Me lanzó una sonrisa luminosa.

—Así es, sí. Pero tenga en cuenta una cosa: esto no es más que una opinión que, además, no está fundamentada en muchos datos. Creo que estoy en lo cierto, pero mi especialidad es la orientación, no la psiquiatría.

—De acuerdo. Siga, ¿qué más puede contarme?

—Anda en malas compañías con un grupo de chicos con los que no tiene nada en común.

—¿Problemáticos?

—No, no en ese sentido. «Marginados» sería el término más adecuado. En el instituto tiene pocos amigos. Pasa la mayor parte del tiempo con unos chavales que han abandonado los estudios. La actitud de esa gente es asocial, si no antisocial, y para un chico que aún no ha superado su complejo de Edipo, no me parece la mejor compañía.

—¿Cree que está con alguno de los de ese grupo?

—Sí.

—¿Sabe con quién?

—No, no estoy segura. Kevin no es muy comunicativo. Ha venido a verme en un par de ocasiones. Tiene «dificultades» con las profesoras. No es fácil de explicar, pero muestra una especie de hostilidad irritante con la que es difícil lidiar.

—¿Por ejemplo?

—Oh, pues como decirle a una de sus profesoras más jóvenes que está muy buena. Si le reprende, pues responde: «Vale, pues no lo estás». Situaciones por el estilo. No son cosas por las que le puedas abrir un expediente disciplinario porque quedarías en ridículo. Es muy inteligente.

—De acuerdo. ¿Puede indicarme qué miembros componen ese grupo que ha mencionado?

—Como ya le he dicho, no es muy comunicativo y actúa con inteligencia. Las veces que hemos hablado, le he sacado que tiene amigos entre los... usted los llamaría «disidentes» locales. Por lo visto, mantiene buena relación con un tal Vic Harroway, pero no sé ni quién es, ni dónde vive. No estoy familiarizada con su situación. Kevin es solo uno de los veinte alumnos con los que hablo al día.

—¿Todos ellos vienen con problemas?

—No; al menos, no de tipo emocional. Algunos solo buscan consejo acerca de la universidad a la que ir, saber cuándo son los exámenes de acceso o que les indique qué deben hacer para conseguir un empleo en donde precisan manejar una excavadora.
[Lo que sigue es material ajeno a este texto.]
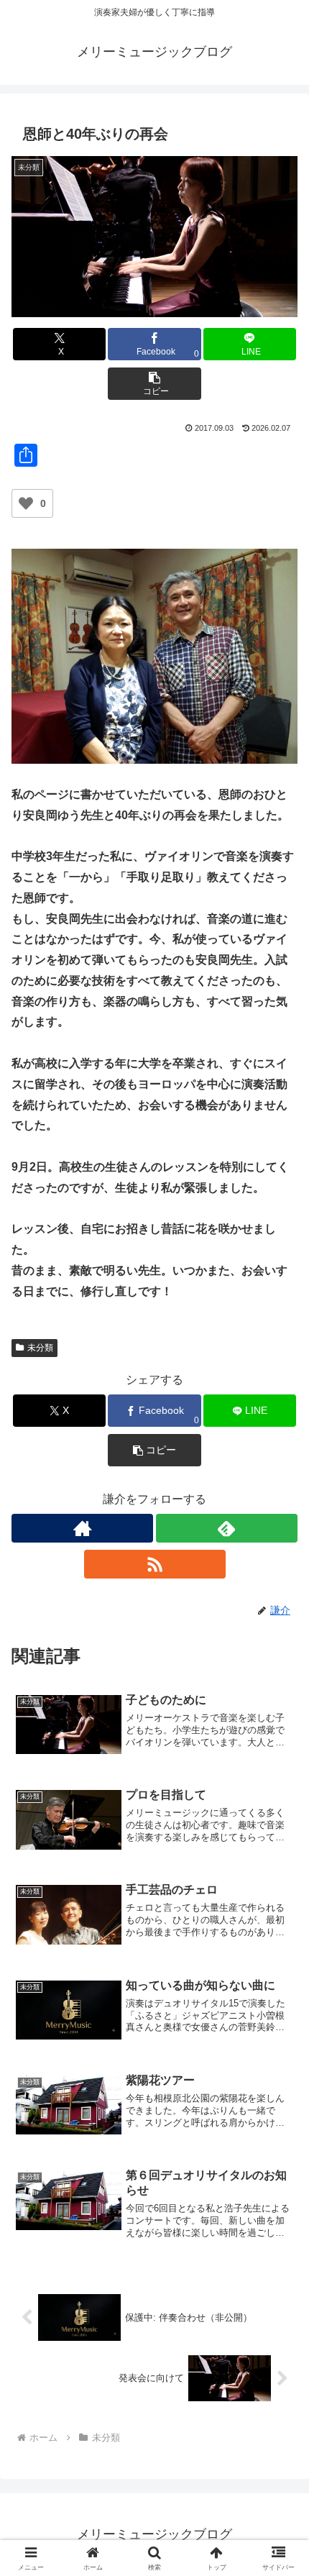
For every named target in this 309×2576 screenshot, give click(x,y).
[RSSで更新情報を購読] (155, 1564)
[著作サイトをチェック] (82, 1528)
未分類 (40, 1348)
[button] (154, 383)
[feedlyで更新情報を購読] (227, 1528)
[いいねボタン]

Pero vienen de cuatro a cinco chavales con problemas emocionales a diario y ni hay tiempo para atenderles como es debido, ni dispongo de la formación suficiente para ello. Lo mejor que puedo hacer es recomendarles a otro de los orientadores o a algún psicoterapeuta.

—¿Les sugirió a los padres de Kevin que fueran a ver a alguno?

—Bueno, les pedí que vinieran a hablar conmigo, pero no lo hicieron. Y no quería sugerirles algo así por carta, de modo que no llegué a plantearles ninguna recomendación.

—¿Y cómo les pidió que vinieran? Es decir, ¿les mandó una carta, los abordó en una reunión de la asociación de padres de alumnos o les envió una nota por mediación de Kevin?

—Llamé a la señora Bartlett y le pedí que viniera a verme con su marido. Me dijo que sí y les di hora, pero no aparecieron. ¿Por qué lo quiere saber?

—Porque ahí hay algo y porque, en mi trabajo, es mejor saber que no saber.

Sonrió. Sus dientes resultaban muy blancos enmarcados por su tez morena.

—Yo diría que en todos los trabajos es así.

Me sentía orgulloso de haber dicho algo inteligente.